Я стою над Белградом
в чужеродной ночи, отъезжают
машины, подъезжает тоска.
В караване безличий, Боже,
сколько верблюдов, отплывают
за воздух той сыпучей тропою,
потеряв седока.
Всё, что было, пребудет, что
нахлынет, сойдёт, нас никто не
забудет и не вспомнит никто,
дорогие живые в набухающей мгле.
Я стою над Белградом
в безоглядной ночи, ветерок,
светофоры и чужие кресты,
подъезжают машины, отъезжает
тоска. Этот мир своевольный
и река бесподобий, эта жизнь
ляжет тоже вдоль
и мимо меня.
II.
И сербская плакучая судьба,
как чёрно-белое подпухшее лицо
растерянного гимназиста, убившего
эрцгерцога и три империи подряд
в сараевском аду, и святотатство
натовских вояк, перекроивших
безгрешное небо, белградские
курчавые ветра над Савой и Дунаем,
могила Врангеля в стене и такие
родные святые в намоленных
церквях, где всё глаза в глаза,
безмолвие длиною в тропку-жизнь
и кладка римских катакомб, где ты
читаешь тающему миру его
последние стихи.
АНГЕЛЫ
В глухом разгаре ночи они являются
за столиком мерцающих кафе, куда
забредают бродяги хлопнуть последний,
лишний стаканчик. Они невозмутимы,
и бледное золото их локонов падает на
боттичелливы выи.
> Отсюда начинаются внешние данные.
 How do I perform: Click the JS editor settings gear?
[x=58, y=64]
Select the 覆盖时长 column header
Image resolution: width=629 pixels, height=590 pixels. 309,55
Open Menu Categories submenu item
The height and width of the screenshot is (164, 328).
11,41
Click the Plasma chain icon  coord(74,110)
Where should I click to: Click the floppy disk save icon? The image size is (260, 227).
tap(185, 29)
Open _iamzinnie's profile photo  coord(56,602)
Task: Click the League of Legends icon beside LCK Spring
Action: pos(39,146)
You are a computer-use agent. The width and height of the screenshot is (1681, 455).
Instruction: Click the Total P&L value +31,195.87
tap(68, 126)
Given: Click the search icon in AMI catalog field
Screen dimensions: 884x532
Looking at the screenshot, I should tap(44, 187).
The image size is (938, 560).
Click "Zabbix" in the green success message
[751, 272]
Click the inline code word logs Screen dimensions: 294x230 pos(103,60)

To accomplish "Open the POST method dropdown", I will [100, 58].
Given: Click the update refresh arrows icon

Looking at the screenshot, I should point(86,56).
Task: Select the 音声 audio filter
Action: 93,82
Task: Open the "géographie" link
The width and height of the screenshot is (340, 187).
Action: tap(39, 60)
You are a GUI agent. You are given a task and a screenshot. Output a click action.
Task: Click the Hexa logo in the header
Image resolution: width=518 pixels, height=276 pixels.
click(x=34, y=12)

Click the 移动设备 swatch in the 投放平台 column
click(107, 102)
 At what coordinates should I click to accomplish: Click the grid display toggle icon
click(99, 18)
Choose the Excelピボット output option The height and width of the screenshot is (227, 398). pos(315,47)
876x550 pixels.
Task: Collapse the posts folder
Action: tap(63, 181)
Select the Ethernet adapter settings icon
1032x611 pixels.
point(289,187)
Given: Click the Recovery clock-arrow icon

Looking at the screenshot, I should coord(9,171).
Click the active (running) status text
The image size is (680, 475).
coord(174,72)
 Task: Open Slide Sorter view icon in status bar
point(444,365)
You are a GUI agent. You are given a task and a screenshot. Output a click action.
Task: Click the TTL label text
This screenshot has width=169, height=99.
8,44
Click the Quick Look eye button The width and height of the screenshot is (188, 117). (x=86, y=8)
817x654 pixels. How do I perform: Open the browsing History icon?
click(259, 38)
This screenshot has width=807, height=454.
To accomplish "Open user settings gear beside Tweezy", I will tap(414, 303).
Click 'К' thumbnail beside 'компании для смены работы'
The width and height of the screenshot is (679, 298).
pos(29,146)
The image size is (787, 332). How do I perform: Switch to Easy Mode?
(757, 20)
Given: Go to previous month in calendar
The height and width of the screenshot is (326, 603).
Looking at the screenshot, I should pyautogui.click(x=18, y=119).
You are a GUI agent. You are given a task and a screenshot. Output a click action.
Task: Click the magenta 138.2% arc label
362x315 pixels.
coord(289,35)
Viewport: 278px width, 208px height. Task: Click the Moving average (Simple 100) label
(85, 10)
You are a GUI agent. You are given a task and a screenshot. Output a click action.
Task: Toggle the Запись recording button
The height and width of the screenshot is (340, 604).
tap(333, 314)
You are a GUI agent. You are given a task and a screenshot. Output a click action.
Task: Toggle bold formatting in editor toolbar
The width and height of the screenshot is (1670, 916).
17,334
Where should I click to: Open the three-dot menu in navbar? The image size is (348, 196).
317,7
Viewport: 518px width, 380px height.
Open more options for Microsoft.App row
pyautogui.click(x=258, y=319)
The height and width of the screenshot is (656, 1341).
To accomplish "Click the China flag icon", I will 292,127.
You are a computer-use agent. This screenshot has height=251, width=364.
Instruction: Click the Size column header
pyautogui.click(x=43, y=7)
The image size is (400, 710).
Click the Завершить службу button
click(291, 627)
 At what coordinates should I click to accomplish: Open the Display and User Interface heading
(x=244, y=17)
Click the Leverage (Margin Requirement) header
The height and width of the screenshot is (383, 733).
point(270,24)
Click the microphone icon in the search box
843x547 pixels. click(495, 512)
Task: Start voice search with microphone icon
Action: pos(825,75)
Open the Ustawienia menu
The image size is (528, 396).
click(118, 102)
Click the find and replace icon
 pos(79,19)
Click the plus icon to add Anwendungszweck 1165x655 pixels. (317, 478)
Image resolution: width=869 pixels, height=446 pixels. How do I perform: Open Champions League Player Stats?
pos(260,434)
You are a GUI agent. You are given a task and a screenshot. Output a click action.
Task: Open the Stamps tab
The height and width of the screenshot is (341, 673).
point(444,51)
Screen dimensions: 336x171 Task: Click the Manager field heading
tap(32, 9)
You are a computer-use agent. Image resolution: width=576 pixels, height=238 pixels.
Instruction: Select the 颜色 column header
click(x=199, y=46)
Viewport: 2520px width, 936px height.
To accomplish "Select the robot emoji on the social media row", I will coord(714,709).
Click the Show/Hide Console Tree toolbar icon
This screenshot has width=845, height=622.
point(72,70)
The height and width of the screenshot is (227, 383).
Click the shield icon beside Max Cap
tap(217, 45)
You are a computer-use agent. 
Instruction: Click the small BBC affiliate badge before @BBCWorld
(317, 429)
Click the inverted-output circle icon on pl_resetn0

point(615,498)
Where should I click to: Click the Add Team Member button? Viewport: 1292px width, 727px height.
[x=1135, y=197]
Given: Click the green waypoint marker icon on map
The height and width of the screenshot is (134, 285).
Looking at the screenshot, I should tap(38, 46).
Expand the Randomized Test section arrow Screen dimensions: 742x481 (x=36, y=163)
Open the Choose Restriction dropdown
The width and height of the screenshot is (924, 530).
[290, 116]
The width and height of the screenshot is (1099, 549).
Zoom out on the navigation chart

Они глядят сквозь
нас и мимо глазами, полными иных небес:
они видят только друг друга, и знают,
что нас нет давно, и не ведают, были ли.
Ни родинки, ни тени, ни морщинки, как
на эмалевых ликах Бронзино. Нетленным
жестом они отстраняют меню, и гарсоны
в заправских фартуках подают им охотно
нектар амброзийный в удлинённых и тонких
сосудах, видя, что пробил ангельский час.
Не слышны их жемчужные речи, они
не едят и не курят и отсутствуют в раме
означенной яви, на сломе гибельного
утра, когда вернутся в свои полотна,
в свой голый мрамор в почивших парках,
в аллеи снов и полых пробуждений,
оставаясь на прежнем, незанятом месте.